John Gill's Exposition of the Whole Bible
2 Samuel 21:10
And Rizpah the daughter of Aiah took sackcloth,.... Both as a token of mourning for her sons, and as fittest to defend from the weather, the heat by day of cold by night:
and spread it for her upon the rock; the hill on which her sons were hanged; this she spread as a canopy or tent to sit under, and be covered with it; not to cover the bodies with it, but herself, and where she sat to mourn the loss of her sons, and to watch their bodies, that they might not be devoured by birds and breasts of prey, as after observed: and here she sat
from the beginning of harvest until water dropped on them out of heaven; that is, as the Jews say n, from the sixteenth of Nisan, when barley harvest began, to the seventeenth of Marchesvan, when the former rain fell; that is, from the beginning of April to the beginning of October: but it is not likely that she continued so long watching the bodies, nor would there be any need of it to keep the birds and beasts from them; for after they had hung so many months, there would be nothing left for them; but rather the meaning is, that she continued there until it pleased God to send rain from heaven, which had been restrained, and a famine came upon it, because of the ill usage of the Gibeonites: and very probably the order from the king was, that the bodies should hang till rain came, that it might be observed what was the reason of their suffering; and no doubt Rizpah sat there praying that rain might come, and which, as Abarbinel thinks, came in a few days after, though not usual in summertime; but this was an extraordinary case, as in 1 Samuel 12:17; and was done to show the Lord was entreated for the land; and so Josephus says o, that upon the hanging up of these men, God caused it to rain immediately, and restored the earth to its former fruitfulness.
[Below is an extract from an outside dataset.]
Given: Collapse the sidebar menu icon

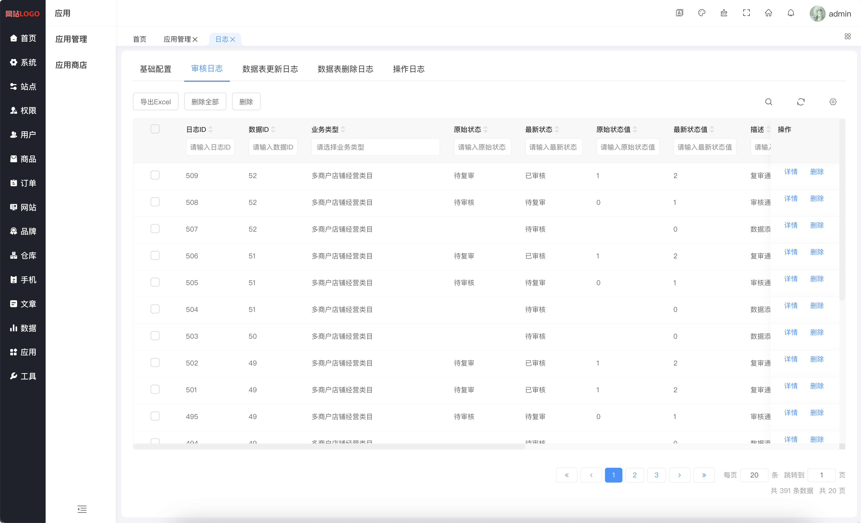Looking at the screenshot, I should (82, 509).
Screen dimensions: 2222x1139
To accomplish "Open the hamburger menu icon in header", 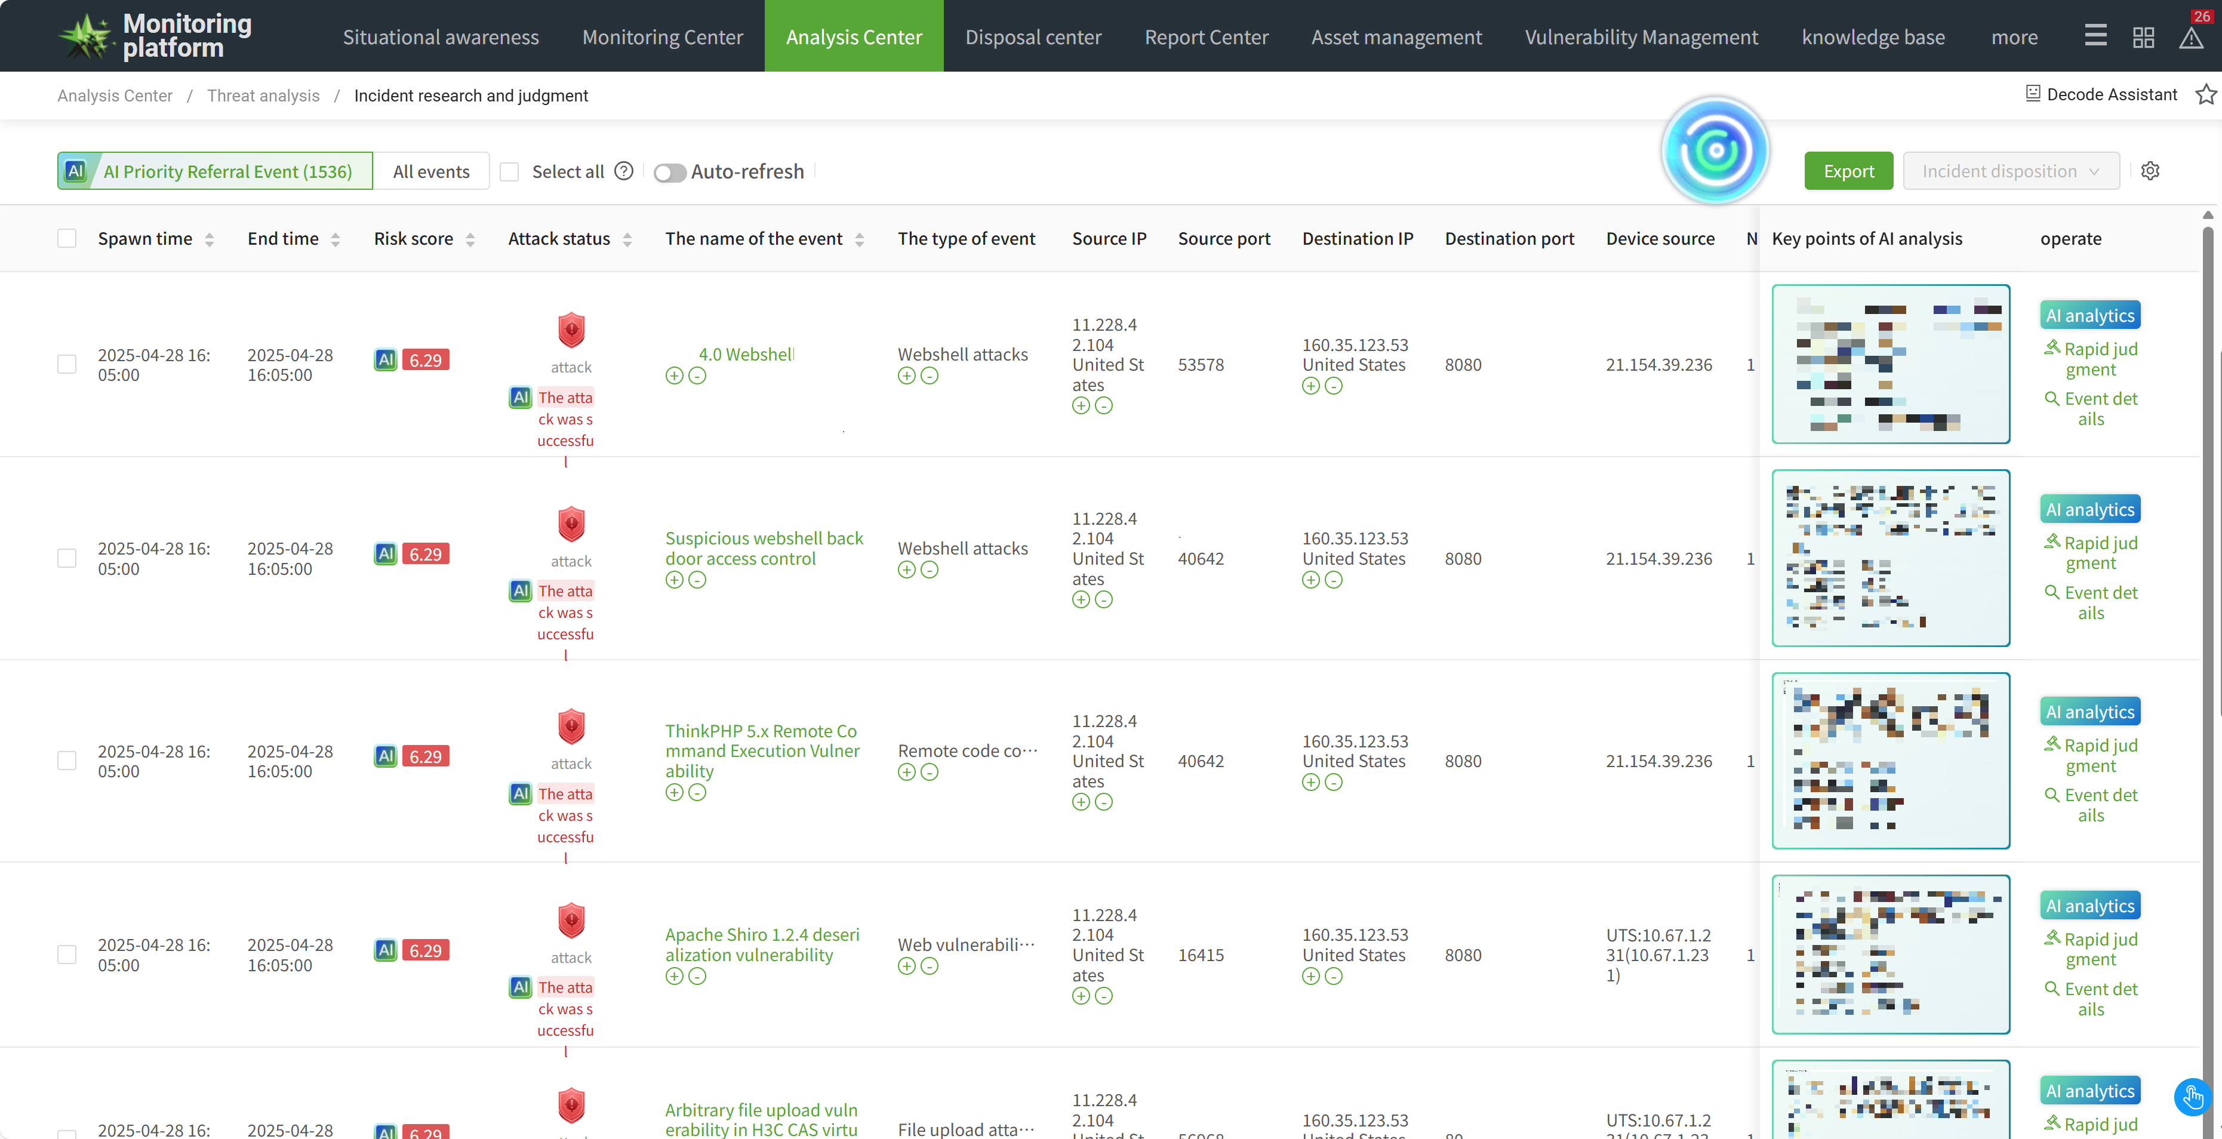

According to the law in
Deuteronomy 21:22, the bodies should have been taken down and buried the same day: but these men suffered not for their own personal, sins, but for the sins of others, and to avert a public calamity, and therefore must hang till that was removed; nor were they executed by men bound by that law; and besides their continuing on the tree was according to the will of God, till he was entreated, who could dispense with this law; to which may be added, the ceremonial and judicial laws, of which this was one, gave place to those of a moral nature p, as this did to that of sanctifying the name of God in a public manner; hence the saying of one of the Rabbins upon this q, which is by many wrongly expressed,
"it is better that one letter should be rooted out of the law, than that the name of God should not be sanctified openly;''
that is, a lesser precept give way to a greater, or a ceremonial precept to a moral one, such as the sanctification of the name of God is:
and suffered neither the birds of the air to rest on them by day; as it is usual for crows r and ravens, and such sort of birds, to light on bodies thus hung up, and pick their flesh:
nor the beasts of the field by night; for it seems it was usual to make the gibbets, and so in some other nations the crosses, so low, that wild beasts could easily come at the bodies and devour them; so Blandina was hung upon a tree so low, that she might be exposed to the wild beasts to feed upon her, but not one of them would touch her body s; now Rizpah, by her servants, had ways and means to frighten away the birds, and beasts from doing any injury to the carcasses.
n Bemidbar Rabba, fol. 190. 1. o Antiqu. l. 7. c. 12. sect. 1. p See Stillingfleet's Origines Sacr. p. 140. q T. Bab. Yebamot, fol. 79. 1. r "---- non pasces in cruce corvos", Horat. Epist, l. 1. Epist. 16. ver. 48. s Euseb. Eccl. Hist. l. 5. c. 1. Vid. Lipsium de Cruce, l. 3. c. 11. l. 3. c. 13.